Extracted data entries
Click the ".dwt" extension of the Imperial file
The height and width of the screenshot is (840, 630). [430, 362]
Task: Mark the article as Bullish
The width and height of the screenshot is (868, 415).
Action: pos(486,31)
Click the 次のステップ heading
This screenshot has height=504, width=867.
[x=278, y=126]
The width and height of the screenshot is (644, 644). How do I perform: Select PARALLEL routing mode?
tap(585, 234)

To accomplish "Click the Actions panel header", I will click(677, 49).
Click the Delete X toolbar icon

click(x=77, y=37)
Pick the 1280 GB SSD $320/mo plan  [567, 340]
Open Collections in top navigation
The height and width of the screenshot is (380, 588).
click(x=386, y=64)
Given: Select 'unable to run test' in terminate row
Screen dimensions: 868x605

§ PROBLEM REQUIREMENTS
Reproduce every entry exactly, with nothing added or dropped.

§ SOLUTION
Click the ".dwt" extension of the Imperial file
The height and width of the screenshot is (840, 630). [430, 362]
Task: Mark the article as Bullish
The width and height of the screenshot is (868, 415).
Action: pos(486,31)
Click the 次のステップ heading
This screenshot has height=504, width=867.
[x=278, y=126]
The width and height of the screenshot is (644, 644). How do I perform: Select PARALLEL routing mode?
tap(585, 234)

To accomplish "Click the Actions panel header", I will click(677, 49).
Click the Delete X toolbar icon

click(x=77, y=37)
Pick the 1280 GB SSD $320/mo plan  [567, 340]
Open Collections in top navigation
The height and width of the screenshot is (380, 588).
click(x=386, y=64)
Given: Select 'unable to run test' in terminate row
Screen dimensions: 868x605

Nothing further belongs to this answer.